Iterative functions and custom aggregation operations

The conventional aggregation operations we have discussed, such as SUM/COUNT and unconventional aggregation operations, such as maxp/top, are pre designed aggregation functions. But what if we want to implement an operation that has not been defined before? For example, if we want to perform a multiplication operation, which is obviously an aggregation, can we only write it ourselves using a loop? Can we combine it with existing syntax and functions? (Off topic: Multiplication can be done using exp(SUM(ln(x))), but it’s a bit tricky, and it can’t handle situations where members are negative.).


To design such a syntax scheme, we first need to observe how these common aggregation functions are calculated.

SUM: First set an initial value of 0, then traverse each member of the set, adding member values to the initial value each time until the members are completely traversed.

COUNT: Set the initial value to 0, traverse the set members, and add 1 to the initial value every time a non null member is encountered until the traversal is complete.

AVERAGE: This cannot be calculated while traversing, but AVERAGE=SUM/COUNT is considered an derived function and does not need to be considered.

MAX: Set the initial value to infinitesimal, traverse the set members, and replace the initial value with each member value larger than the initial value until the traversal is complete.
MIN: Just like MAX, the initial value and comparison direction are opposite.

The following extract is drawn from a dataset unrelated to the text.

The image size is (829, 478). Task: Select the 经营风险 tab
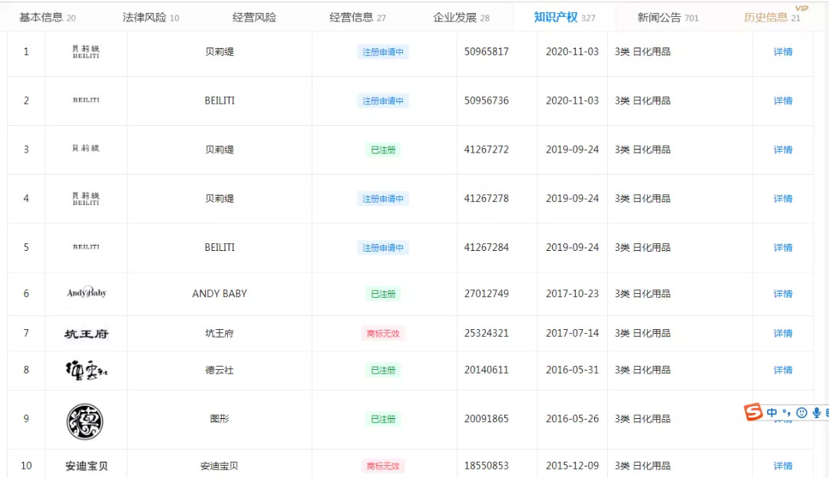click(x=254, y=17)

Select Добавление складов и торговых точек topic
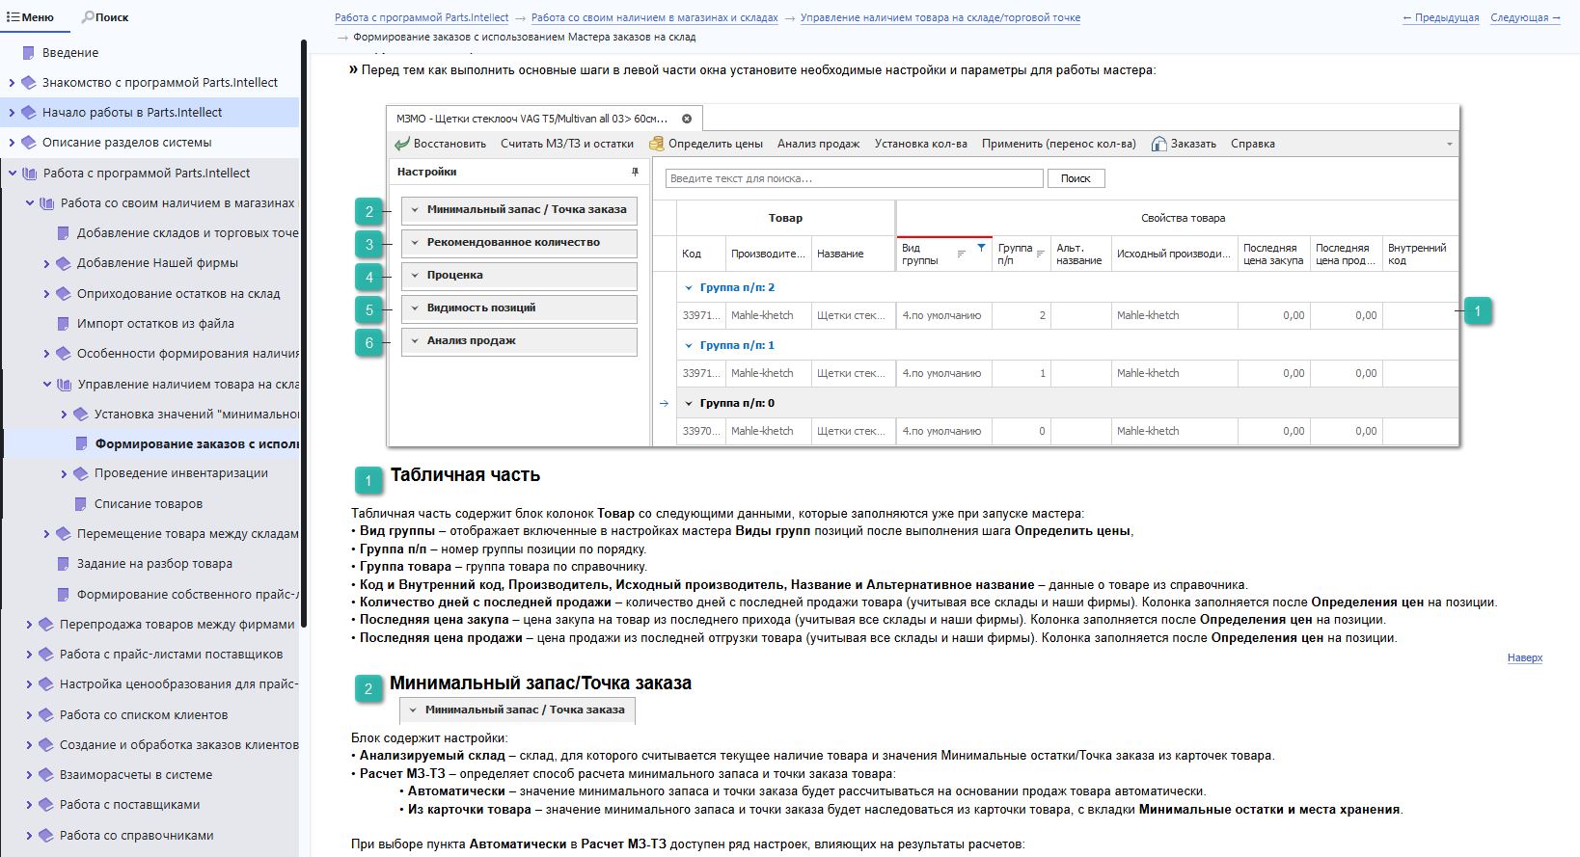(x=187, y=233)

We found that the implementation schemes for these basic aggregation operations all have the same process: first setting an initial value, then traversing the set members to calculate a new initial value for the current member and initial value, and then entering the next cycle until traversing the entire set, the initial value becomes the aggregation value we need.

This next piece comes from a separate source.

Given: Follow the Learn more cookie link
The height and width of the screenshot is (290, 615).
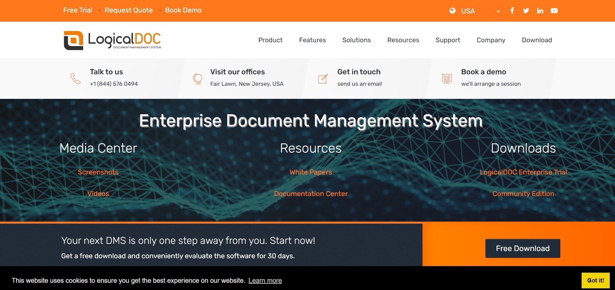Looking at the screenshot, I should point(265,281).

So, SPL designed an aggregation function to implement iterative computation:

A.iterate( x, r )

Traverse set A with r as the initial value, calculate the expression x with the current initial value and current member each time, and replace the current initial value with the result obtained until the traversal is completed, returning the final value of x.

There is a problem here, where an identifier or symbol is needed in x to represent the current initial value and current member. The current member can be represented by the ~ symbol, and the current initial value needs to be represented by another symbol, which is ~~ symbol in SPL.


The aggregation operations mentioned earlier can be represented by this iterative function:

A.sum() = A.iterate( ~~+~, 0 )
A.count() = A.iterate( ~+if(~~,1,0),0 )
A.max() = A.iterate( if(~>~~,~,~~), -inf )
A.min() = A.iterate( if( ~<~~,~,~~), inf )

Multiplication is also very simple:

A.iterate( ~~*~, 1 )

The unconventional aggregation we mentioned earlier can also be represented, for example, the maxp that returns a single value can be written as

A.maxp(F) = A.iterate( if (~==null || ~.F>>~~.F,~,~~), null ) 	The F here is the field name

But the situation of returning a set is a little more complicated:

A.maxp@a(F) = A.iterate( if(~==null || ~.F>~~.F,~,if(~.F==~~.F,~~|~,~~)), null )	| represents the union of sets
A.top( n ) = A.iterate( merge(~~,~).to(n), [inf]*n ) 		the merge function indicates the orderly merge operation, to(n) selects the first n members of the set
A.distinct() = A.iterate( if(~~.contain(~),~,~~|~), [] ) 	the contain function judges whether a member is included in the set

However, not all aggregation operations are easy to describe using iterate, as the definition of aggregation operations is too broad, such as the median, which is not suitable for describing with iterate. In addition, aggregation operations like getting the first/last do not require traversal and there is no need to describe them using iterate.


Using iterate function can help us write some new aggregation operations, and it is itself a traversal method. Aggregation operations that can be written using iterate function can all be traversed and calculated simultaneously. Once traversed, the aggregation value is obtained, and the target set only needs to be traversed once.

We know that computers cannot directly calculate on the external storage. When the amount of data is large and cannot be fully loaded into memory, the calculation method of iterate function can implement the aggregation of large amounts of data with only a small amount of memory (which can accommodate aggregation values). This is very meaningful for implementing aggregation operations after grouping.


The overall data size of grouped subsets is the same as the original set. Performing aggregation operations based on the split subset means traversing twice, which is not a big problem for pure in-memory operations. However, if the data volume is too large to fit in memory, external buffer swapping may occur, which is very inefficient. As an aggregation operation, iterate can of course be used after grouping. When performing aggregation operations that can be described by iterate after grouping, there is no need to traverse the original data twice. It can aggregate while grouping, and it only requires a small amount of memory (which can save the result set) to complete.

This is probably one of the reasons why SQL did not provide grouping subsets. In the era when SQL was invented, memory size was very small, and the vast majority of raw data could not be loaded into memory. The computational efficiency of generating grouping subsets first and then aggregating was intolerable. However, grouping and then aggregating directly, and the aggregation operations can be described using iterate, in most cases, it can be computed in one traversal without all data read into memory, unless the result set is also too large to fit in memory. Later on, the machine memory size increased, but this rule of SQL has been consistently used as a standard.